**** Records for the task

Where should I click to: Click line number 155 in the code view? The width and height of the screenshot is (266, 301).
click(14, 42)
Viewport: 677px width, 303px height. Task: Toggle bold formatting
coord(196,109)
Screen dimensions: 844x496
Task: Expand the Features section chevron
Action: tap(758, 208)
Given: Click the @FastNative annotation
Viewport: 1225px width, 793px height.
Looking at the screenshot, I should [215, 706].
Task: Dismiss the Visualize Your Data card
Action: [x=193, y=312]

********

» Your task
Copy each line of the records above word for word, keeping every character unchanged.

» Solution to this problem
Where should I click to: Click line number 155 in the code view? The width and height of the screenshot is (266, 301).
click(14, 42)
Viewport: 677px width, 303px height. Task: Toggle bold formatting
coord(196,109)
Screen dimensions: 844x496
Task: Expand the Features section chevron
Action: tap(758, 208)
Given: Click the @FastNative annotation
Viewport: 1225px width, 793px height.
Looking at the screenshot, I should [215, 706].
Task: Dismiss the Visualize Your Data card
Action: [x=193, y=312]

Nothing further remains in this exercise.